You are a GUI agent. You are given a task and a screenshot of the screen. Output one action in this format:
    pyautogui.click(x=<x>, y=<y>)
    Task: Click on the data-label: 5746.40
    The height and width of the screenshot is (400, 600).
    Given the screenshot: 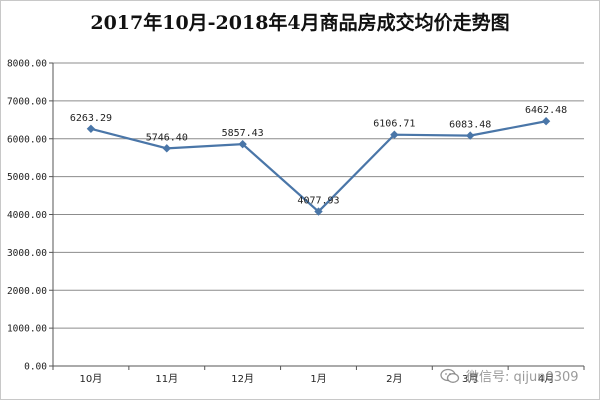 What is the action you would take?
    pyautogui.click(x=167, y=138)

•••••

Please give everything from the start of the records down to the line containing "The height and" again, substituting "screen assistant" for "GUI agent" and leaving all else unchanged.

### Solution to this problem
You are a screen assistant. You are given a task and a screenshot of the screen. Output one action in this format:
    pyautogui.click(x=<x>, y=<y>)
    Task: Click on the data-label: 5746.40
    The height and width of the screenshot is (400, 600).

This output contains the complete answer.